Comparing the photoperiodic behaviour of the Boolean and differential equation (DE) versions of each model. For Boolean models, the phase of each species is taken as the time within the LD cycle of the ON to OFF transition (downward triangles). Analogously, the DE model phases are defined as the times at which species decrease below the thresholds yielding the optimal fit of the corresponding Boolean circuit to data (upward triangles). Shaded areas of plots, darkness; open areas, light. (a) 1-loop Neurospora. The phase–photoperiod profiles are coincident, indicating that the Boolean model exactly reproduces the photoperiodic behaviour of its DE counterpart: FRQ transcript and protein are both locked to dusk across the photoperiod range. (b) 2-loop Neurospora. The phase plots are almost exactly equal, except for shorter photoperiods where they differ by the data sampling interval. As for (a), all components are locked to dusk. (c) 2-loop Arabidopsis. The Boolean and DE models exhibit very similar patterns of dawn- and dusk-locking across genes. The two Y phase–photoperiod profiles reflect the double peak observed in this component (figure 6e) which gives rise to a (dawn-locked) light-induced peak and a (dusk-locked) circadian peak [57]. (d) 3-loop Arabidopsis. The phase plots are similar, with all components predominately dawn-locked. As for 2-loop Arabidopsis, the two Y profiles reflect the double peak observed for this gene (figure 6g).

Figure 8.

Identifying the logic configurations (LCs) of the 3-loop Arabidopsis model giving the best fits to experimental data. Plotting conventions are as described in figures 4 and 5. (a) Top-ranking LCs. The black arrow indicates the optimal configuration yielding a viable clock, G_OPT = (10101011011).
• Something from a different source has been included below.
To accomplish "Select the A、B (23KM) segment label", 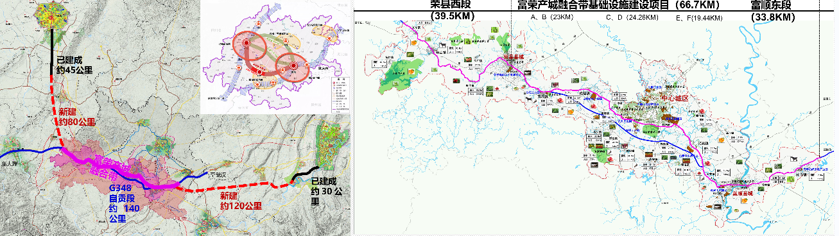I will coord(552,17).
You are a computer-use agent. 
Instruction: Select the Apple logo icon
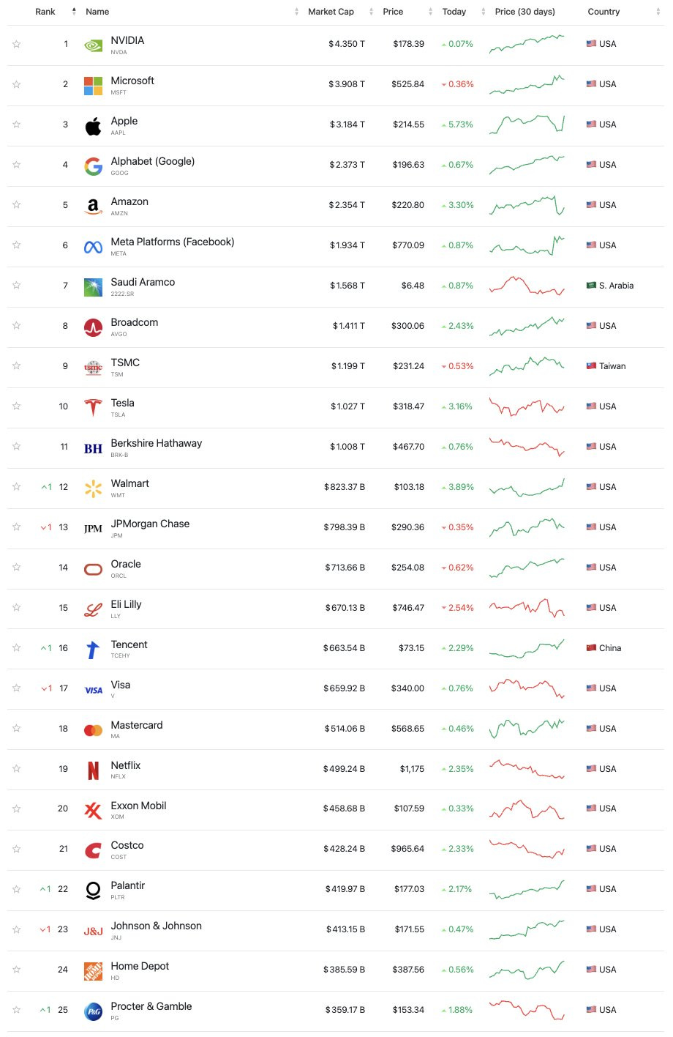[92, 124]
For this circuit, LHY and TOC1 repress each other, in agreement with recent biochemical evidence [51]. The red arrow denotes the second highest-ranking viable LC, G_DE = (10011011011). This LC matches the regulatory structure of the DE model, and was previously identified as the configuration yielding the best fit to synthetic data (figure 5b). (b) Top-ranking LCs obtained under the constraint that LHY represses TOC1 and TOC1 activates LHY (i.e. g₁ = 1 and g₂ = g₃ = 0; figure 2d). Under this assumption, G_DE emerges as the optimal clock circuit. The circuit diagrams for G_OPT and G_DE can be seen in the electronic supplementary material, figure S4.

Figure 9.

Simulations generated by the optimal fits of the 3-loop Arabidopsis model to experimental data. (a) Experimental expression profiles for the genes CCA1, TOC1, GI and PRR9 in free-running conditions (LL). Expression levels were determined using LUC reporter gene imaging constructs and have been normalized to lie between 0 and 1. (b) The equivalent Boolean time series generated by the logic configuration G_OPT yielding the best fit to data. (c) Boolean expression profiles for the highest-ranked configuration G_DE incorporating the central LHY–CCA1 negative feedback loop of the DE model. In all plots, different components are slightly offset from one another so they can be distinguished more easily. The time step used for solving the logic model was 1.5 h, equal to the data sampling interval.